The sound is a mechanical wave because it needs a material medium to propagate and it is a longitudinal wave because the particles of the medium oscillate in the same direction in which the wave spreads, casting sonic energy. It propagates in the same medium at a constant speed (v = 340m/s). Intensity is defined as the physical energy that passes through a second-drive surface placed perpendicular to the direction of propagation of sound. It allows us to distinguish the sounds of bass and treble, so it is frequency-dependent. The sounds of the same intensity and same tone can be distinguished by pitch. If the intensity is ten times higher, sonority increases by 10dB.

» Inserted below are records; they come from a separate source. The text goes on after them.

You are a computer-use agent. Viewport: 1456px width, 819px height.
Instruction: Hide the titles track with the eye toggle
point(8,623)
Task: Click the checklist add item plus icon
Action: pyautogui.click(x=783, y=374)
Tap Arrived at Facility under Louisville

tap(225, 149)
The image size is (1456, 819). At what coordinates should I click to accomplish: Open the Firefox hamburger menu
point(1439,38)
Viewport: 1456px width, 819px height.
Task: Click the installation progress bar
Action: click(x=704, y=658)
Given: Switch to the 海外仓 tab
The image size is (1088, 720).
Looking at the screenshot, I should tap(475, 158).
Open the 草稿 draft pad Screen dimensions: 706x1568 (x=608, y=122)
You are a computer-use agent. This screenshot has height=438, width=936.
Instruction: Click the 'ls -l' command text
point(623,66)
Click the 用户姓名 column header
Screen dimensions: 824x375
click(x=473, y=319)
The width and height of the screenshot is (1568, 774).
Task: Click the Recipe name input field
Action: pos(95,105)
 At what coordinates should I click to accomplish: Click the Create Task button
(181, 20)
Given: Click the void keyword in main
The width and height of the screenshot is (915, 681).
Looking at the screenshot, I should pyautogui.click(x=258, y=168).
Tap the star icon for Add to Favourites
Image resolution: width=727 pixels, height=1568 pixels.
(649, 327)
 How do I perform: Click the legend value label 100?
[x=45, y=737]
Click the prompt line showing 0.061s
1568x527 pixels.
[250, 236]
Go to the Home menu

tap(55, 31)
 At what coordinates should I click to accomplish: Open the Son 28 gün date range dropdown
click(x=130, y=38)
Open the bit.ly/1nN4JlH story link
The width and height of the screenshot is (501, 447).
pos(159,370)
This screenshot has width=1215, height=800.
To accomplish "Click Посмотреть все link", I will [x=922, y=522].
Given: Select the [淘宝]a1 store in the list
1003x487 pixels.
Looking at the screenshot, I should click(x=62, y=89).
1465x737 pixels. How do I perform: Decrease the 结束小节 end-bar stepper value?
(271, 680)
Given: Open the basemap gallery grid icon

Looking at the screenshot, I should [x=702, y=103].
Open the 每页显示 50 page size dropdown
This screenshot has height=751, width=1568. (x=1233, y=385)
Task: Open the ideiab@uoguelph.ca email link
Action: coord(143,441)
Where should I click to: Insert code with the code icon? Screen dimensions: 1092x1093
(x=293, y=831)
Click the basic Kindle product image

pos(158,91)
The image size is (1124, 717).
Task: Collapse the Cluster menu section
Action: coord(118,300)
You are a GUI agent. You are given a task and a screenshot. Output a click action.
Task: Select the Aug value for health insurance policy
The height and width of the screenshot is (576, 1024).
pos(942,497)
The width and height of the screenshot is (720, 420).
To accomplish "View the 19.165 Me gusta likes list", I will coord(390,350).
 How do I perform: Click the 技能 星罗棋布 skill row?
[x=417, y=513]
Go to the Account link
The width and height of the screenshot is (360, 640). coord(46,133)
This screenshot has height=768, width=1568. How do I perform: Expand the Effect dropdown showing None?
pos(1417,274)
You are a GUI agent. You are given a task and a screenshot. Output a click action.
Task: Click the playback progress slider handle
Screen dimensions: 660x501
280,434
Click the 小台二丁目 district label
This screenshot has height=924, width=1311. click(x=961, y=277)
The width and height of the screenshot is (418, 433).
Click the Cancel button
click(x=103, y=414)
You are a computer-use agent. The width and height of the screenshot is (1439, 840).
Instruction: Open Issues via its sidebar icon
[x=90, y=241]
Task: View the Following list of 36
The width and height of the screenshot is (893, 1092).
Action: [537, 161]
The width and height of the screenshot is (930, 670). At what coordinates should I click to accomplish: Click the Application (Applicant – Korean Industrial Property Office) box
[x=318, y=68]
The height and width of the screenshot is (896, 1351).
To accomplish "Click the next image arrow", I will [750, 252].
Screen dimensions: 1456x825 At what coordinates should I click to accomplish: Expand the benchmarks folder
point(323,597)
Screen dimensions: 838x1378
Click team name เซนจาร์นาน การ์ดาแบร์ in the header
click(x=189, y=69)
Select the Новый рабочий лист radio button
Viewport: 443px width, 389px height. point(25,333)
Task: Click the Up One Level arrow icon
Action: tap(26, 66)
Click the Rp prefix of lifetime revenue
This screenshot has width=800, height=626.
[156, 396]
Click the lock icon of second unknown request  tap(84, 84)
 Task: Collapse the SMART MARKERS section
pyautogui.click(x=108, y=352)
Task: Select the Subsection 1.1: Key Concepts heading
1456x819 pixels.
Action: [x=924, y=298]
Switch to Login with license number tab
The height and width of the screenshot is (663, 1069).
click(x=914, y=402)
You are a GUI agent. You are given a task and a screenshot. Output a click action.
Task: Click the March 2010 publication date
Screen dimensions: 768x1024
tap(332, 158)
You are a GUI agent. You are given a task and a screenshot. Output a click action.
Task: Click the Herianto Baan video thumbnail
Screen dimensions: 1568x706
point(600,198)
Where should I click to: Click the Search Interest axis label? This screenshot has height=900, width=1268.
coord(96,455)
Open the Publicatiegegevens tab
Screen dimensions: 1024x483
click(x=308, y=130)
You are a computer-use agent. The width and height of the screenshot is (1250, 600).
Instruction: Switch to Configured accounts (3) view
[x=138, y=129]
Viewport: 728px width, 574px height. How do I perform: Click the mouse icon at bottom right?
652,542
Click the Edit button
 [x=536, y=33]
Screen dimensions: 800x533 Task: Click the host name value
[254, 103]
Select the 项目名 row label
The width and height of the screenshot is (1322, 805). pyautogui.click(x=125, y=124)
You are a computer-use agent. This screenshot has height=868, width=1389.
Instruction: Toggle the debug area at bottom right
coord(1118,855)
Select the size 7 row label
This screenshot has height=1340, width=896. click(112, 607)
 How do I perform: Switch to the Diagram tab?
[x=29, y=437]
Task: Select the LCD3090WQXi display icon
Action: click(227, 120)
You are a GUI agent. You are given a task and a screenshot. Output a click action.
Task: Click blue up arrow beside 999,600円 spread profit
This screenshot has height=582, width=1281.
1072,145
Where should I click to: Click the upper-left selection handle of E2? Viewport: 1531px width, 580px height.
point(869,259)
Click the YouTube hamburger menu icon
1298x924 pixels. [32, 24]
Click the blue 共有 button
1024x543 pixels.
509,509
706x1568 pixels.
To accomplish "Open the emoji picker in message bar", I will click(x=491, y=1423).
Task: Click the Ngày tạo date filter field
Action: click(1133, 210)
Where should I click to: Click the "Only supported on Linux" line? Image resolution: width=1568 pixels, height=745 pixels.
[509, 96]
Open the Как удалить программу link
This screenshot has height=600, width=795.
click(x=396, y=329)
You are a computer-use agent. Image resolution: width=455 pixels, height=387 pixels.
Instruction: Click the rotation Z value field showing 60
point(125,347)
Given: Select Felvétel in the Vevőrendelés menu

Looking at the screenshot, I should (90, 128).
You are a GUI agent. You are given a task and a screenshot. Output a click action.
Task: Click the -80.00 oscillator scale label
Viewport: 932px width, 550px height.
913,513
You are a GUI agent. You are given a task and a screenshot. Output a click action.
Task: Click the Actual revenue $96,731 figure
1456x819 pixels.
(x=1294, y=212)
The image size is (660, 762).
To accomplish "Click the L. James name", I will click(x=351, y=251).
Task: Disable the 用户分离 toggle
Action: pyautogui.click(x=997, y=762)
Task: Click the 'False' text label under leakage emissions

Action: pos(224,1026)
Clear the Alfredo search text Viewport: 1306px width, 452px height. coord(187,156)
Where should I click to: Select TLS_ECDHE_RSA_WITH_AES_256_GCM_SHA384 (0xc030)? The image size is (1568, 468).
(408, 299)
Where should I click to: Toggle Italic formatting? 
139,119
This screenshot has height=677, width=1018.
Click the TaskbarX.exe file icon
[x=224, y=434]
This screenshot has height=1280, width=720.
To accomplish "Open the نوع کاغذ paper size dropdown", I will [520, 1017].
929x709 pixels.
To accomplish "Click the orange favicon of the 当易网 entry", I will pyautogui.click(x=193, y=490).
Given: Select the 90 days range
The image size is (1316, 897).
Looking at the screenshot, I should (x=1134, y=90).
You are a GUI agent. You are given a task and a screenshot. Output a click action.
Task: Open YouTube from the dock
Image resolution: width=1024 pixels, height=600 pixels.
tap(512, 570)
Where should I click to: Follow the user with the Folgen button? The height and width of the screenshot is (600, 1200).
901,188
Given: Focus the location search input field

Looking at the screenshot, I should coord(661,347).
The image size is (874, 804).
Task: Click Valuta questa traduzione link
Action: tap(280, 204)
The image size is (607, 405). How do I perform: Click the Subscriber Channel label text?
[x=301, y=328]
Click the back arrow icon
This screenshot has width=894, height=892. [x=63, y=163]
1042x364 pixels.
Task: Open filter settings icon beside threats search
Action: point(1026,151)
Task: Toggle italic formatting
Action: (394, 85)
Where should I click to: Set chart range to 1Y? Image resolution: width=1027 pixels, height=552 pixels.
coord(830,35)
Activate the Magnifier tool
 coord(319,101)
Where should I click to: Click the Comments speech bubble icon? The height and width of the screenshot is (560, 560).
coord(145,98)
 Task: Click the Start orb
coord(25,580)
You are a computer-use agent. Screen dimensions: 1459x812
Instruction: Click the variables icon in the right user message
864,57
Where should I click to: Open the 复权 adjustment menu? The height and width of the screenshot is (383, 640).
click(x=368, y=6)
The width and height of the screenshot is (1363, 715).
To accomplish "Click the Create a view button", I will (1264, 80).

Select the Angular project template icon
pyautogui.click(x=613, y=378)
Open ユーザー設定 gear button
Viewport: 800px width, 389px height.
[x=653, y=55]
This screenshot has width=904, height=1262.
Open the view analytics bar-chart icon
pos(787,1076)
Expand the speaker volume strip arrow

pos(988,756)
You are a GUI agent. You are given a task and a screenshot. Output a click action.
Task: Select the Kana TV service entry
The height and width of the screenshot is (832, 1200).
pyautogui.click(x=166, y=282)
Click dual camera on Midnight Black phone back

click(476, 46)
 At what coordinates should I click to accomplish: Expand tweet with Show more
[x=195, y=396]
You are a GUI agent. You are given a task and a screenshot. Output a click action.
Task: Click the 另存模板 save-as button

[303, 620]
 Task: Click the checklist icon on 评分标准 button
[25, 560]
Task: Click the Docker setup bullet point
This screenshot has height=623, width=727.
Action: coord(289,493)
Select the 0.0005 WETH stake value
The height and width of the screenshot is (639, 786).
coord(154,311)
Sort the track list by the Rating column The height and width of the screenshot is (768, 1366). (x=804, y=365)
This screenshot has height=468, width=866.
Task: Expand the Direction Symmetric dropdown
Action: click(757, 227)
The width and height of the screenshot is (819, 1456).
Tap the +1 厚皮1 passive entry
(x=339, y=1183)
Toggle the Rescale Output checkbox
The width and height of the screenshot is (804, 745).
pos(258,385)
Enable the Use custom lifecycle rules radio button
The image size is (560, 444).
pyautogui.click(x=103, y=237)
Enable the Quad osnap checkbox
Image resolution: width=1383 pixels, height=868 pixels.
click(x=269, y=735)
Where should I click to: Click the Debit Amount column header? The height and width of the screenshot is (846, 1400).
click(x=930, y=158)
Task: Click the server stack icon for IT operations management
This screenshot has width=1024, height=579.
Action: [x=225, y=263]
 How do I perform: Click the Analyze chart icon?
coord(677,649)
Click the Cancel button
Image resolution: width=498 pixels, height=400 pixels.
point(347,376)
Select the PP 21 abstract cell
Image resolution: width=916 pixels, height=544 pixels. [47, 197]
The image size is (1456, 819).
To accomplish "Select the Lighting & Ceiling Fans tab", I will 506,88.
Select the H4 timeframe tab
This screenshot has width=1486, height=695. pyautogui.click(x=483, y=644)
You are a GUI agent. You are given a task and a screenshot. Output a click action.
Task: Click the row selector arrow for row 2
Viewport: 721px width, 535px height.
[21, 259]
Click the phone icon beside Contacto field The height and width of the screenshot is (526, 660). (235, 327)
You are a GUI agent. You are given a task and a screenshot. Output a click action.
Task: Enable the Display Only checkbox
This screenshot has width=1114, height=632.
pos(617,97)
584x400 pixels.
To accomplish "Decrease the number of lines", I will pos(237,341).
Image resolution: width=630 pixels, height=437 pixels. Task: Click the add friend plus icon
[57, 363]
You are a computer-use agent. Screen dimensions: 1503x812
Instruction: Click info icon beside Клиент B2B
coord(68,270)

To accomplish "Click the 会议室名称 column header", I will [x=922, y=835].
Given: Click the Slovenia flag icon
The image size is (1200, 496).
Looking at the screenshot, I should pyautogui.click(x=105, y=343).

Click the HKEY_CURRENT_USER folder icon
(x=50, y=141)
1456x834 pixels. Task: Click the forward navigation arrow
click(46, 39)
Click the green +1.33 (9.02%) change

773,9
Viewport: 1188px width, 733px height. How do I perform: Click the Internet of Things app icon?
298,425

Light as an Electromagnetic Wave

Visible light consists of electromagnetic waves that can be detected with the sense of sight. Light waves, as well as other electromagnetic waves, do not need an elastic medium to propagate. Light spreads in a straight line. The reflection of light is the change of direction that a light ray undergoes when hitting the surface of bodies. Reflected light continues to spread itself by the same medium. Mirrors are flat, smooth, and polished surfaces capable of reflecting in the same direction a beam of parallel rays. Refraction of light is the change of direction when a luminous ray passes from one medium to another where it spreads at a different velocity. Visible light, infrared radiation, and ultraviolet are part of a broad spectrum of waves called the electromagnetic spectrum.

Atomic Theory

  • Matter is made up of indivisible atoms.
  • Atoms are unchanged.
  • Atoms of the same element are alike: they have the same mass and chemical properties.
  • Atoms of different elements have different masses and chemical properties.
  • Chemical compounds are formed by the combination of two or more atoms of different elements.
  • When two or more atoms of different elements combine to form the same compound, they do so in a simple ratio of integers.
  • In chemical reactions, atoms are neither created nor destroyed. Only their distribution in substances changes.

Modern Atomic Model

  • The atom is divisible because it contains subatomic particles.
  • Some of these particles are negatively charged.
  • The rest of the atom is the largest part of its mass and has a positive charge.
  • As the atom is electrically neutral, we must deduce that the number of negative charges is equal to the number of positive charges.
  • The atomic emission spectrum is the set of electromagnetic radiation emitted by the atom of a chemical element previously excited, either by using heat or electricity.

Bohr’s Atomic Model

  • The atom has a central nucleus where nearly all its mass is concentrated, provided by protons and neutrons.
  • The positive charges of protons are compensated by the negative charge of electrons outside the nucleus.
  • The electrons rotate at high speed around the nucleus and are separated from it by a distance.
  • There are a determined number of stable circular orbits along which the electron is traveling at high speed without releasing energy.
  • The electron is in each orbit, a certain energy that will increase as the orbit moves away from the nucleus. What characterizes an orbit is that it owns the energy level.
  • The electron radiates energy when it goes from a higher energy level to a lower one, emitting a definite amount of energy in the form of radiation.

Types of Chemical Bonds

Covalent Bonds

Simple Covalent Substances

Usually gaseous. Low melting and boiling points. Not conductive.

Molecular Substances

Gases, liquids, or solids, generally not soluble. Very low melting and boiling points. Not conductive.

Reticular Substances

Hard, high melting and boiling points, insoluble, and conductive.

Ionic Bonds

Solid at room temperature. High melting and boiling points. Hard, brittle, poor conductors in the solid-state, good conductors in liquid. Mostly soluble.

Metallic Bonds

Hard enough. Good thermal and electrical conductors. Shiny.